"Been so long... of missing you baby." - Anita Baker
Hi friends! I know there are those of you who subscribed to this blog long ago and have forgotten about it because my last post was nearly 2 years back! GAH! I know, I suck.
My life has been on a crazy whirlwind of an adventure, my loves. My ex and I split up 5 years ago but during that time, he was still in and out of my life. I had such difficulty letting go and facing that it was over. And he wasn't helping because he was also holding on for his own self-serving reasons. So 9 months ago, I just went cold turkey. I saw him one last time. He cooked for me that day. I sat in his living room, waiting for him to prepare a delicious meal for me, and we talked about getting back together, we laughed about the years we shared and funny moments with our kids. We had a great time. He is a great cook and the meal was amazing. And then I left and on my way home, I decided that would be the last time I saw him. It was a good visit. He was a gracious host. But I was done. My heart was done. He didn't know it was the last time...and neither did I actually. But when I made the decision in my heart, I knew that this time I wouldn't return. And I haven't.
That decision came with it's own heavy bag. I had to find out how to live without that connection. How to move past his sweet texts and my fantasies of a happily ever after with him and just move on. It has been such a difficult journey. But I moved forward, one day, one hour, one minute, one second at a time...until the past was in the past and my future was more lovely than what I had left behind. It happened. Slowly, surely.
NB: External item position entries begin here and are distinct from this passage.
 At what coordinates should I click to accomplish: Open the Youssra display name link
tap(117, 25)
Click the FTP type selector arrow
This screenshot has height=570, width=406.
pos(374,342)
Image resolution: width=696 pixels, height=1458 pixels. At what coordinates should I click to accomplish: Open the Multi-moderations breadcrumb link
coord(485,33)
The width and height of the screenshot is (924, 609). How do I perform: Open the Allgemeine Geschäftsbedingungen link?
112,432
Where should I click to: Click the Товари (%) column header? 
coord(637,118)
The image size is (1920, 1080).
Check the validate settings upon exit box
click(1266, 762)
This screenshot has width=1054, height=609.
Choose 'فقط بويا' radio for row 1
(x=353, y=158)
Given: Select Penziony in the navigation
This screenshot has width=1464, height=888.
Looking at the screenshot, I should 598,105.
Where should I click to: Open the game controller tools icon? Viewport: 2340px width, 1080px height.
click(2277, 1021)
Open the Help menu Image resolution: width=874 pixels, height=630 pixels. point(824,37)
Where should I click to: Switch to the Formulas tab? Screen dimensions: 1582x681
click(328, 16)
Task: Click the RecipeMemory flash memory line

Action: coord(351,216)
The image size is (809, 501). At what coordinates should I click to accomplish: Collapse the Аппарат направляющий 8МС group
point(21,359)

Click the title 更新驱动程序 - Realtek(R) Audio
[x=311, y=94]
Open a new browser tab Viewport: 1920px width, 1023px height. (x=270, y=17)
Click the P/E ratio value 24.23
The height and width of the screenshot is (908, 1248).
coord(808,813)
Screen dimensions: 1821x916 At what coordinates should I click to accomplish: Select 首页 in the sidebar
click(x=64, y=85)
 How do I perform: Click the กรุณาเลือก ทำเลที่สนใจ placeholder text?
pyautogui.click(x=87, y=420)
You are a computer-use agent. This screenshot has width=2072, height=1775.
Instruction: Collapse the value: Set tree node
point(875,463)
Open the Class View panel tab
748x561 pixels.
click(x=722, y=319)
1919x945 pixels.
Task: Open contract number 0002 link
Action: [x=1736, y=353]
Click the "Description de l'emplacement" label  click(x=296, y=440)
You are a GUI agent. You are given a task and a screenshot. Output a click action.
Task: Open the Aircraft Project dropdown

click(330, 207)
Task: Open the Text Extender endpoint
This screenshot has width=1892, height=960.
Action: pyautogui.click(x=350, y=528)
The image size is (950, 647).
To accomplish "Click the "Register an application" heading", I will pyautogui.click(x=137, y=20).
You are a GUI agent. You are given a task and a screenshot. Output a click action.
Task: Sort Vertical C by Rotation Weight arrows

It actually happened.
So what did I do during my 9 months of healing?
+ I went to see movies in the park with my daughter.
+ I dined at a bunch of really cool street food trucks.
+ I worked on really cool floral gigs for Ralph Lauren, 20th Century Fox and Georges Marciano.
+ I planned and designed a few awesome weddings.
+ I sewed up and sold about 50 custom designed flower girl banners on Etsy.
+ I hired a celebrity stylist to chop off all my long hair.
+ I attended my family reunion and saw relatives that I hadn't seen in almost 20+ years.
+ I traveled to Las Vegas to visit my middle daughter.
+ I renovated my office desk and chair... again.
+ I watched the sunset over the Santa Monica mountains from my rooftop.
+ I took a walk in my neighborhood and found the house that was used in the movie "Cheaper By the Dozen" with Steve Martin!
+ I dined at a Gordon Ramsay restaurant. YUMMO!
+ I shopped the Hollywood Farmer's Market with my friend and our daughters.
+ I grew in my spiritual walk.
+ I adopted a cute little pup.
+ I had an open fire minus the chestnuts on Christmas Day.
+ I subscribed to a handful of really awesome magazines.
+ I also boosted my girly self by signing up for a makeup subscription.
+ I found a really super amazing and fantabulous church with a great God story behind it.
+ I bought a pair of sparkly Ralph Lauren sandals.
+ I took a yoga class in the park in Downtown Los Angeles.
+ I took advantage of free Slurpee day at 7-11.
+ I attended the Simple Plan by Sage Wedding Pros for my small business.
+ I participated in the Los Angeles River Clean Up movement.
+ I purchased a handmade leather bound journal at the Los Angeles Book Festival at USC.
+ I went whale watching with my daughter's class on a field trip and saw seals sunbathing on a buoy.
For me, one of the most incredible social networks right now is Instagram. I say this because Instagram allowed me to document my life. I shared pics with whomever wanted to see what I was up to. Little did I know it would serve as a wake up call for me. A reality check that life is pretty damned amazing and I had better start to be content about it. Just look at what I saw when I came to my senses:
When I started this blog, I wanted to focus on DIY home projects and interior design. But I see now that I was hiding myself in projects. I lacked the passion this blog needed because I was still not being as transparent as I needed to be about the dark place I was in. I have a story to tell and my life is a testimony. Someone out there needs to hear it. Someone needs to know that life is great. Someone needs to know that it WILL be ok.
So here I am. Standing strong. And beginning this journey anew. I hope you don't mind tagging along.